Syncope is characterized by sudden, transient, reversible loss of consciousness with prompt recovery. Recurrent syncope can be distressing to the patient, carries a serious risk of bodily injury and harm, and can lead to significant lifestyle changes including loss of gainful employment. Diagnosis should occur in a timely, cost-efficient manner. At the time of discharge, the goal is to provide the patient with a reasonably confident estimate of prognosis, risk of recurrence, and goals and timing of further diagnostic studies and therapy.

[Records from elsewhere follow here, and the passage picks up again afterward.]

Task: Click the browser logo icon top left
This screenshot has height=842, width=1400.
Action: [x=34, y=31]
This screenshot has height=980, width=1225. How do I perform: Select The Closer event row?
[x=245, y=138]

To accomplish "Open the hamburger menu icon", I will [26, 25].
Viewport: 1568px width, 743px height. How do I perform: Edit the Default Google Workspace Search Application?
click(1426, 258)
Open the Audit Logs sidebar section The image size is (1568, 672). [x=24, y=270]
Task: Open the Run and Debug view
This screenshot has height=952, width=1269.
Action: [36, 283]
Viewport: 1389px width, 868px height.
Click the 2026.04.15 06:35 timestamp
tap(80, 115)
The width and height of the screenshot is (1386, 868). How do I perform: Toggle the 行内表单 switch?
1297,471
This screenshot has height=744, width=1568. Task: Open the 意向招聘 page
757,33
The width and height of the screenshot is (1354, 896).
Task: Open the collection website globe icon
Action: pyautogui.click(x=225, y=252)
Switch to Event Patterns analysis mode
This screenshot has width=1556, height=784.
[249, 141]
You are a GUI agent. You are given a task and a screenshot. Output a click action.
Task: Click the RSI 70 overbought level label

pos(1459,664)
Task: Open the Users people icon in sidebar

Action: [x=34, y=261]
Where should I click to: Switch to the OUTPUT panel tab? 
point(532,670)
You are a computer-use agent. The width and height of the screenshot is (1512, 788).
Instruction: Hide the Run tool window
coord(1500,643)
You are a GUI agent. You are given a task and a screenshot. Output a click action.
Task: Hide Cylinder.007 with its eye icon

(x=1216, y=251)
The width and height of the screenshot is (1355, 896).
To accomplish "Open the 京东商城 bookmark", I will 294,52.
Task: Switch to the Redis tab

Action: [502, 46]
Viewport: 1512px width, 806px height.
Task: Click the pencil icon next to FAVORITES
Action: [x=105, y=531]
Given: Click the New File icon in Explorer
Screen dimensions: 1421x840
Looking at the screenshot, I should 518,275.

A high-yield approach at initial evaluation involves a thorough history; medication review; physical examination focused on postural blood pressure measurement, cardiac, and neurologic examinations; and electrocardiogram. In those with an unclear etiology, further testing should be done with a focus on efficiency and high-yield tools based on the thorough history and physical examination. Risk stratification should be carried out on initial evaluation in accordance with well-validated risk scoring tools. (see Table 99-5)

Specific causes of syncope such as arrhythmias and structural cardiopulmonary disease should be quickly identified and treated in consultation with a specialist to expedite care as well as to establish adequate, timely follow-up after hospital discharge.

Finally, an area of active research in syncope is the use of syncope management units (SMUs), primarily in emergency departments. Success in Europe is the basis for ongoing investment of this concept in the United States. SMUs can help identify patients who would otherwise be deemed low risk by standardized triage protocols and discharged from the emergency department for rapid follow-up (Table 99-11).